Yep, that’s the title of my master’s project, which I have recently defended (successfully). I’ll spare you 40 pages and give you the quick and dirty.
1. MMA salaries are efficient, meaning that the more you pay out in salary per fight card, the more revenue you are likely to make. This is a no-brainer that I’ve proved with the data; the higher quality fighters get (demand?) higher salaries and consumers pay more for higher quality.
2. If a fighter gets ~200k show and 0 to win, that fighter is likely getting a cut of PPV.
3. The system of PPV revenue sharing works; giving guys a cut of PPV sales drives up PPV buys.

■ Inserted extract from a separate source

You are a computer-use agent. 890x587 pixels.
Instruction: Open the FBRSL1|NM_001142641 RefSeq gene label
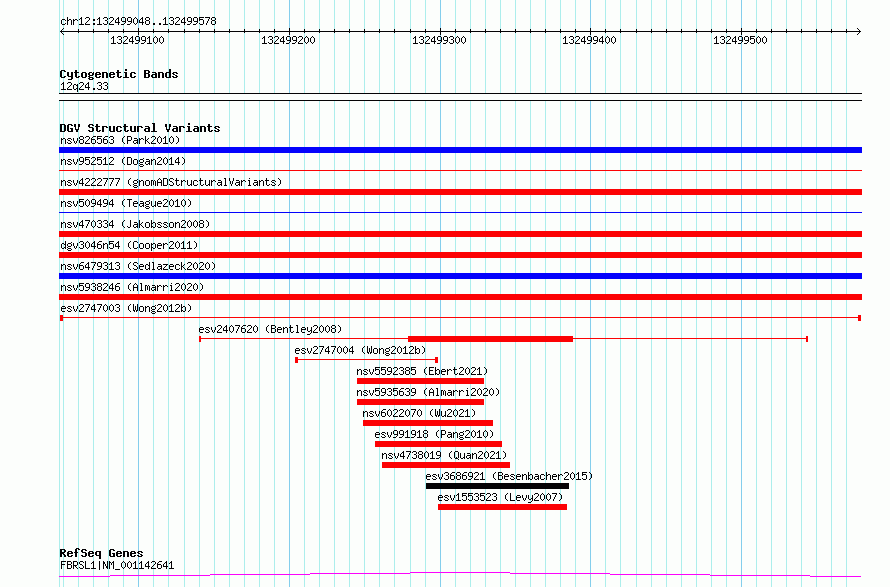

4. The art of matchmaking matters. From a salary perspective, you’d think that compelling match-ups would consist of taking the top quality (paid) guys and matching them up against each other. However, there is no “balanced ticket effect” – salary fairness/equality between fighters doesn’t boost PPV sales or Live Gate numbers (attendance). Fans may bemoan Joe Silva’s match making, claiming XYZ fighter needs to fight ABC fighter, but from a revenue standpoint, they are doing things right: the UFC is making money.
5. MMA fighters are underpaid, and I can prove it. (Monopoly/Monopsony market effects on salary, inter-sport comparisons, etc)
There is a lot I still don’t know, and plenty more research to be done. However, I’m happy to field questions about any of these points or various MMA salary issues in general. I’d love to hear your thoughts and theories of MMA salary too!